O trabalho de remoção das 1,2 mil toneladas do lixo tóxico de Tamarana (62 km ao sul de Londrina) deverá ser concluído somente no final de fevereiro. Segundo o secretário do Meio Ambiente do município, Hélio Brás Ferreira, até agora só foram retiradas do local cerca de 700 toneladas do produto. As chuvas que caíram na região nos últimos meses foram as responsáveis pelo atraso no cumprimento do tempo previsto inicialmente, que era até o final de dezembro de 1998.
O secretário informou que as chuvas danificaram a estrada de acesso ao local e impediram o tráfego dos caminhões da empresa WPA Engenharia, responsável pela embalagem e transporte do produto até o incinerador da Bayer do Brasil, em Belford Roxo (RJ). Além disso, em 20 de dezembro a empresa entrou em férias coletivas e só retomou os trabalhos no último dia 4.
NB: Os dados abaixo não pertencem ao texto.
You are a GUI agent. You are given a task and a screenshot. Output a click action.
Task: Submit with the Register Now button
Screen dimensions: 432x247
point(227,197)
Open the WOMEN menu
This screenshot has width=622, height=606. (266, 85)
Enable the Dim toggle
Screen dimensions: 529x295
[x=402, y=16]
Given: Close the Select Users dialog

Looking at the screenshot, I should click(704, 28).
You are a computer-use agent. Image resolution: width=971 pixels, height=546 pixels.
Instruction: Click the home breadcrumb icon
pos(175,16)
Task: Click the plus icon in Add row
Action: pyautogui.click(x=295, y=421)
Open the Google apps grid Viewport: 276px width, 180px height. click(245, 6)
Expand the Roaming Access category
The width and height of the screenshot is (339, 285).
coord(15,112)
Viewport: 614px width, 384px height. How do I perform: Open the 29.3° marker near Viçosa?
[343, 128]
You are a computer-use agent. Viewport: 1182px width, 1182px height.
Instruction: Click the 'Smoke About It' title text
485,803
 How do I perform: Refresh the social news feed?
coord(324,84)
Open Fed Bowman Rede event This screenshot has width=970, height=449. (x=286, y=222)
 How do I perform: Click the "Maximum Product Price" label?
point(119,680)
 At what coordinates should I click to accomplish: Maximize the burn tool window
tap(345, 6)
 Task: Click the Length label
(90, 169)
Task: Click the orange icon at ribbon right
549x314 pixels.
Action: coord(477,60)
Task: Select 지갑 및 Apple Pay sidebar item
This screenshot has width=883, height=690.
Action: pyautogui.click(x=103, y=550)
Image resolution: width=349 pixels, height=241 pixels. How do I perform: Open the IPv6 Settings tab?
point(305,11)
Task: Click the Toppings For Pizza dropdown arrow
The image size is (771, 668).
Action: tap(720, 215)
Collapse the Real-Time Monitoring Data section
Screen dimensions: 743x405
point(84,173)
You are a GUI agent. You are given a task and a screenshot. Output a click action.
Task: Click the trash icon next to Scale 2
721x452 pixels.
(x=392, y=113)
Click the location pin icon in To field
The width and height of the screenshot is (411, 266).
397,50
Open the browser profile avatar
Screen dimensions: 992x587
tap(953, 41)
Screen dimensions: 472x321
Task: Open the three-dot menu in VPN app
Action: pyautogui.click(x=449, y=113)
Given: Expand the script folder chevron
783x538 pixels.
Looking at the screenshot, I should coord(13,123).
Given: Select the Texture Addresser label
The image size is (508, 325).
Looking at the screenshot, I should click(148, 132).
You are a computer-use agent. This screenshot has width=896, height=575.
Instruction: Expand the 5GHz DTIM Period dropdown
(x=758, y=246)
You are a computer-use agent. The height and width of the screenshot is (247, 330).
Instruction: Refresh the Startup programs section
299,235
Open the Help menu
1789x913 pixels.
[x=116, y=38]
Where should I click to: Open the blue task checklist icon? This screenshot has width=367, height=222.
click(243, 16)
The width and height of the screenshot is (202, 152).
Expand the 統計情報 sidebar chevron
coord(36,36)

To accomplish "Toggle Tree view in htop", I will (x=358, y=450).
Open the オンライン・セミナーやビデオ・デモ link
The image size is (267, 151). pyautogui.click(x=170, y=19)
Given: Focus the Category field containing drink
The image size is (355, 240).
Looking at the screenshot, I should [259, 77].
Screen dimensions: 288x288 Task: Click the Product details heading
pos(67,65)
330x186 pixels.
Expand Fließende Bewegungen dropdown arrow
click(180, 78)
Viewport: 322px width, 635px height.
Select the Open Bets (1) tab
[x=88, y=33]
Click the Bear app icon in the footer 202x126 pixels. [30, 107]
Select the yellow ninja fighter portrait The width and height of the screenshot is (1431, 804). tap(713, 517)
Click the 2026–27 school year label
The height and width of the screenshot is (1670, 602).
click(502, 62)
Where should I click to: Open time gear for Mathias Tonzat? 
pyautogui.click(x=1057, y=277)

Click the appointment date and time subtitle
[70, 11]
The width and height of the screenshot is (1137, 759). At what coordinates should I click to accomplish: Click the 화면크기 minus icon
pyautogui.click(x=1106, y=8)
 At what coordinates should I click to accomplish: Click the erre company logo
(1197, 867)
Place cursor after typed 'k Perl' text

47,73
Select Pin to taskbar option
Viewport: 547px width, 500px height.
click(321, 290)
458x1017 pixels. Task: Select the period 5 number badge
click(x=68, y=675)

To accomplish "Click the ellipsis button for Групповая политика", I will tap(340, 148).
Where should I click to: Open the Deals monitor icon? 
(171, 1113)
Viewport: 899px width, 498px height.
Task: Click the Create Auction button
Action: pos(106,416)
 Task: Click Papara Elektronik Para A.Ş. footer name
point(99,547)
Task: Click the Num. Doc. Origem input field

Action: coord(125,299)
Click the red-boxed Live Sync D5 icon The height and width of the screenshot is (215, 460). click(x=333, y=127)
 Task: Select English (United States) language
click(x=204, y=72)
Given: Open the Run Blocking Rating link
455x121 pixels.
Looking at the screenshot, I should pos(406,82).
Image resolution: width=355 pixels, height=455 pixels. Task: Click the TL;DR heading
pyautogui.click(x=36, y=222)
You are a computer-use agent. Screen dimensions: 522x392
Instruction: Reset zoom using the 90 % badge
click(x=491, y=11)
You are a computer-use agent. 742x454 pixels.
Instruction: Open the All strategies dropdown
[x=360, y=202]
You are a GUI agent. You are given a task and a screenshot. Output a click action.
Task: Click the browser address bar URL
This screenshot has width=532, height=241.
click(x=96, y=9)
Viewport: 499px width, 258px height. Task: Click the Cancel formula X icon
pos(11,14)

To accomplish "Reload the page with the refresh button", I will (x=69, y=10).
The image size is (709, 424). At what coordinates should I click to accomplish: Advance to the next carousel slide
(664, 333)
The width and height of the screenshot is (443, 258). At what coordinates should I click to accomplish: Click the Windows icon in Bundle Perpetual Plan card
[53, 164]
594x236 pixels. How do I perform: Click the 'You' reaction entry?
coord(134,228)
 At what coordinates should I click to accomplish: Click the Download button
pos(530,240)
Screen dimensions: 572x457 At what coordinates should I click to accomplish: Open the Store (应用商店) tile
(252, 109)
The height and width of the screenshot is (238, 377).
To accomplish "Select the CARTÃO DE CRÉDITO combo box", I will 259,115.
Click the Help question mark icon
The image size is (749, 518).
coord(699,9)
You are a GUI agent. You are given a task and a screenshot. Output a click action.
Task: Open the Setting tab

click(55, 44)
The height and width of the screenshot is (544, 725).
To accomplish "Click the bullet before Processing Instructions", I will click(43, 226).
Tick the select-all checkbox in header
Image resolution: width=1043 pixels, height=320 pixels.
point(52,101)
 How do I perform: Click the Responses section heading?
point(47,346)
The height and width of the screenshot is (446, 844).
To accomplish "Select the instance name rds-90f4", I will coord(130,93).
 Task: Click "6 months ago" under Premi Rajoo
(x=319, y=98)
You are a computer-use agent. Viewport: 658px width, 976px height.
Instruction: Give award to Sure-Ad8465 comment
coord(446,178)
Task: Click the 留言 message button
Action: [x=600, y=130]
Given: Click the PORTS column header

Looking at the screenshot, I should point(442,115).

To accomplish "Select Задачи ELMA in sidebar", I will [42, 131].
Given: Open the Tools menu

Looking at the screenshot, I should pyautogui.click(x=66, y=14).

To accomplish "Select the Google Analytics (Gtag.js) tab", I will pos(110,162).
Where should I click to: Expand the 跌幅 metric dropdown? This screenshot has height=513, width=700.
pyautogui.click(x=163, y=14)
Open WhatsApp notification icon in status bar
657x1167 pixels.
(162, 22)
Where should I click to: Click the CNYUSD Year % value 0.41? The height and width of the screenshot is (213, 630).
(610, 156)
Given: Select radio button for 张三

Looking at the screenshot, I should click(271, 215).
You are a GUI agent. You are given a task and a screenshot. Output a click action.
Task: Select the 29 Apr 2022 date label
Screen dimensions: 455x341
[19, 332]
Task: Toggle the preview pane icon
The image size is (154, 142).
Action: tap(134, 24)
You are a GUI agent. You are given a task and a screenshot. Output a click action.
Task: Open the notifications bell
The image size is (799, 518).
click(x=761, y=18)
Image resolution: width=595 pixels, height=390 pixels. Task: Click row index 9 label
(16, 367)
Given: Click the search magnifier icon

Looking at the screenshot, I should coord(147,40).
Hélio Brás acrescenta que ainda em dezembro o Departamento de Estradas e Rodagem (DER) colocou moledo na estrada e agora os caminhões podem trafegar normalmente, mesmo em dias de chuva. O problema, no entanto, é na hora de carregar os caminhões: como o local é aberto, quando chove o trabalho não pode ser realizado.
O depósito do lixo tóxico em Tamarana - em prédios inacabados que deveriam abrigar uma Colônia Penal Agrícola - começou a ser utilizado em 1987. No local, foram sendo guardados BHC, DDT, Aldryn e outras marcas de agrotóxicos clorados que tiveram sua produção e uso proibidos a partir de 1985 porque eram nocivos à saúde humana, animal e ao meio ambiente.
Depois de 11 anos, a incineração foi a solução encontrada a partir de uma negociação, mediada pela Promotoria de Defesa do Meio Ambiente de Londrina, entre o Governo do Paraná, a Prefeitura de Tamarana e o sindicato nacional das indústrias produtoras de agrotóxicos. A indústria Bayer venceu concorrência pública para fazer a remoção. O valor do contrato foi de R$ 2,4 milhões (70% pagos pelo Governo do Paraná e 30% pelo sindicato nacional das indústrias que fabricam agrotóxicos).